Acronis doesn't see the Linux OS, actually it prevents me from booting it because Grub is apparently obscured by the Acronis boot 'manager'.
There is no option to manually configure a new OS and it doesn't recognise anything. Any suggestions?
Acronis Support
July 4th, 2005, 10:29 AM
Hello Prospero_,
Thank you for choosing Acronis Multiboot Managing Software (http://www.acronis.com/homecomputing/products/diskdirector/).
Could you please describe what operating system is currently accessible for you? What boot loader do you see when you turn on the computer?
Please try to install GRUB to the partition where Linux is installed using the command:
/sbin/grub-install /dev/hdXY
Where X is a letter corresponding to your disk (for example: hda, hdb, etc.) and Y is a number describing the partition (forexample: hda0, hda1, etc.). After that please try to deactivate and then activate Acronis OS Selector again.
Thank you.
--
Ilya Toytman
Prospero_
July 4th, 2005, 12:12 PM
I'm using Windows XP pro. The bootloader I see at startup is the Acronis boot 'manager'. I'm not sure if it's possible to specify where to put GRUB during the install process, besides this would imply re-installing the Linux distro, so this is not an option. Please try to find another solution.
This software shouldn't have been released as stable! It doesn't work! Pre-alpha with severe warnings would have been more appropriate.
JohannesH
July 5th, 2005, 01:54 AM
>>>After installing Ubuntu 5.04 and grub in the MBR of my primary partition...<<<
As you say, you have installed grub into the MBR of prim. disk. If you do that you completely overwrite OS_Selector (Acronis Boot Manager) and it cannot work any more. This is not a fault of OS_Selector is is the wrong place for installation of grub if you want to continue to use OS_Selector.
What you have to do is install grub into the boot (/boot) partition of your linux installation. If you dont have a seperate /boot partition then it must go into the root (/) partition.

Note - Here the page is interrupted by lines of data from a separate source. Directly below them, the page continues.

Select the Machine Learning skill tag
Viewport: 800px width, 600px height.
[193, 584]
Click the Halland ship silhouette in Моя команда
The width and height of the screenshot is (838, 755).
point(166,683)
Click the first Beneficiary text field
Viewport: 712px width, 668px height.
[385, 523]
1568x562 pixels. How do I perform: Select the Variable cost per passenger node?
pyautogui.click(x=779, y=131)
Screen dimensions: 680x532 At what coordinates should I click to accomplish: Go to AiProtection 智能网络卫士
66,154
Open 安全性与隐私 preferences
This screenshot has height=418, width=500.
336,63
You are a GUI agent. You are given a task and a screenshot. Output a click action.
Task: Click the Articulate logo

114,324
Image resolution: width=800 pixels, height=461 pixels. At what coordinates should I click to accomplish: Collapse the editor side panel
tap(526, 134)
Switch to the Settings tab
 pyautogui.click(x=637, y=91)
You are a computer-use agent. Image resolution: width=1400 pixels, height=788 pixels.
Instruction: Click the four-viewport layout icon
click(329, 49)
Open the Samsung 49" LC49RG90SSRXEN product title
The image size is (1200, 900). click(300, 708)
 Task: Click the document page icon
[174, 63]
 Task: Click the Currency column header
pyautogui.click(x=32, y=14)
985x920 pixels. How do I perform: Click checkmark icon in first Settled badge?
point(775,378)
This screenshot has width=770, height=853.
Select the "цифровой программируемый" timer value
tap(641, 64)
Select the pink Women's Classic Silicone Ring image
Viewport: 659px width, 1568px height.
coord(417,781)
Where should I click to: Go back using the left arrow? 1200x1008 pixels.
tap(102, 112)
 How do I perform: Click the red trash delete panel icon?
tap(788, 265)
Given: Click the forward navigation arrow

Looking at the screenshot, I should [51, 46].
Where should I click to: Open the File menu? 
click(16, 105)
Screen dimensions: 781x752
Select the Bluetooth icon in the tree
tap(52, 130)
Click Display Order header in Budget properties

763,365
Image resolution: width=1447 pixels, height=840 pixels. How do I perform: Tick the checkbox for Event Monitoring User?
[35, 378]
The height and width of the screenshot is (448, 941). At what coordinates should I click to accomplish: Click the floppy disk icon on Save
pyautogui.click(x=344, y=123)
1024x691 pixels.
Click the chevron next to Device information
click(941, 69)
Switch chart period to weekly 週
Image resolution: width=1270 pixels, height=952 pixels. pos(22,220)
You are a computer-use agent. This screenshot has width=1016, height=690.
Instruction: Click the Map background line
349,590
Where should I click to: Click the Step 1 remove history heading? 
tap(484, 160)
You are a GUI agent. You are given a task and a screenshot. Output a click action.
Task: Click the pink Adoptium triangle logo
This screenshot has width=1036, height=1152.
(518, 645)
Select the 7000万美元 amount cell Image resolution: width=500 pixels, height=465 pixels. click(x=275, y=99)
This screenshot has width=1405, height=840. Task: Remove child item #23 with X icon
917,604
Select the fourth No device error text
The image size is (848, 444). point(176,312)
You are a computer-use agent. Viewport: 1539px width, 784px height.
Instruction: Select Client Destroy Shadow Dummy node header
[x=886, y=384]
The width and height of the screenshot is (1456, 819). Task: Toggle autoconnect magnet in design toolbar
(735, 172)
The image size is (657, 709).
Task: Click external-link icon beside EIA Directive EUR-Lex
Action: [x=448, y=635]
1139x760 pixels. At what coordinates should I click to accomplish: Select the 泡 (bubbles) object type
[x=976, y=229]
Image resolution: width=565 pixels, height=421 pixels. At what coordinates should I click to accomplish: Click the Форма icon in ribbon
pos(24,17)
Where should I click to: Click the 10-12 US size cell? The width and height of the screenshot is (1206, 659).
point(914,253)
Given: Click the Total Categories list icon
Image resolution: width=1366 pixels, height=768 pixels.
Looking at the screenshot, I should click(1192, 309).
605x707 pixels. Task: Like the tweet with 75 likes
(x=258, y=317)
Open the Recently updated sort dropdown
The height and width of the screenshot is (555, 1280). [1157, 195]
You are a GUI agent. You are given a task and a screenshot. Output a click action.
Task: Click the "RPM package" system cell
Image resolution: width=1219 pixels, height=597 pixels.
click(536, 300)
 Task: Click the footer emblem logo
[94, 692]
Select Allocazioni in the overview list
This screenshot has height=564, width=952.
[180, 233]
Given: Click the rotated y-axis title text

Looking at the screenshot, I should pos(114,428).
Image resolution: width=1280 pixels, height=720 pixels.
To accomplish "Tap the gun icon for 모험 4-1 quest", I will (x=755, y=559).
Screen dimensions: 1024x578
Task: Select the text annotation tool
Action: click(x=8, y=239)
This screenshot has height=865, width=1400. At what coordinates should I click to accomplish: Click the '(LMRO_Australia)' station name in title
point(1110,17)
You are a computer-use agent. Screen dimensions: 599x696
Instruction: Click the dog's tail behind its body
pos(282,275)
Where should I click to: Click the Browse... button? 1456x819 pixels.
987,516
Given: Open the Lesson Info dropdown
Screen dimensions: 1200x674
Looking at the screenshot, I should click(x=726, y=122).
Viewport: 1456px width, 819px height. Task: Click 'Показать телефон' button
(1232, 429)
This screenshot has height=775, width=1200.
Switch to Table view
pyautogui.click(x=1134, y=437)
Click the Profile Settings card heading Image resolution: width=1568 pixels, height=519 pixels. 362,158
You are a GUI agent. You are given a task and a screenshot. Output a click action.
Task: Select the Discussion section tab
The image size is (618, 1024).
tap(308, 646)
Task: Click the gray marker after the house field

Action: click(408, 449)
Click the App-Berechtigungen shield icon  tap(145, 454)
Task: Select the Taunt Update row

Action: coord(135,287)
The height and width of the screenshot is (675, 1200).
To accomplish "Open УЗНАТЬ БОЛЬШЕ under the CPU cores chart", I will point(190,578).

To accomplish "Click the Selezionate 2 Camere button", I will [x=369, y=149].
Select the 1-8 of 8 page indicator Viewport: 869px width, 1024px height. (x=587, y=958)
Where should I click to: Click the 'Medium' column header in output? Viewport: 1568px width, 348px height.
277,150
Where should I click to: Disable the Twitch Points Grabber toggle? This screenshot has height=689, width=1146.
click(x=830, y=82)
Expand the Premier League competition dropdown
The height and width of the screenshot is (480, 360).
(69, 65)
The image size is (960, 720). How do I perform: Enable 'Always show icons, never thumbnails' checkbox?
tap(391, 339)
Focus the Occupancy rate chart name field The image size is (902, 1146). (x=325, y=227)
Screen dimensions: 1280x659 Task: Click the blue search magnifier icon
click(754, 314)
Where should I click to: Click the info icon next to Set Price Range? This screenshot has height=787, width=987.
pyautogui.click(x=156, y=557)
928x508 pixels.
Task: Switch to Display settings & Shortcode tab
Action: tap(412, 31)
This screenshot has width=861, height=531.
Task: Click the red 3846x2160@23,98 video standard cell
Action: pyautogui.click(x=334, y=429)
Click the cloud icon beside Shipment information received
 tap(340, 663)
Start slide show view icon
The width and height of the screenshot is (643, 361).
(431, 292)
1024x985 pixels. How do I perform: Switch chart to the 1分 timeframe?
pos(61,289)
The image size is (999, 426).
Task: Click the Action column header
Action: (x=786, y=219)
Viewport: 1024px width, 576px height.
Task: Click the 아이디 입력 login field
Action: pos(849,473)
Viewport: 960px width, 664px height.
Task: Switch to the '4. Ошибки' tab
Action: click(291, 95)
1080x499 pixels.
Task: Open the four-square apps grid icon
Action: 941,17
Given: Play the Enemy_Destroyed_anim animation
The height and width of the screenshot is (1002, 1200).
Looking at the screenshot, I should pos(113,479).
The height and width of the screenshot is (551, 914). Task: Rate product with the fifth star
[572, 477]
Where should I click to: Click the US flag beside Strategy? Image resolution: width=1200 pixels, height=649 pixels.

I dont know how you can change this now. The linux distributions I know (e.g. SuSE) let you specify all this during installation.
Johannes
memilm
July 8th, 2005, 06:17 AM
the problem is that osselector can not recognize the other os installed on harddrive except from those they overwrite mbr. It will be nice to have an enhancement to manually/automatically search on all harddrives for installed os.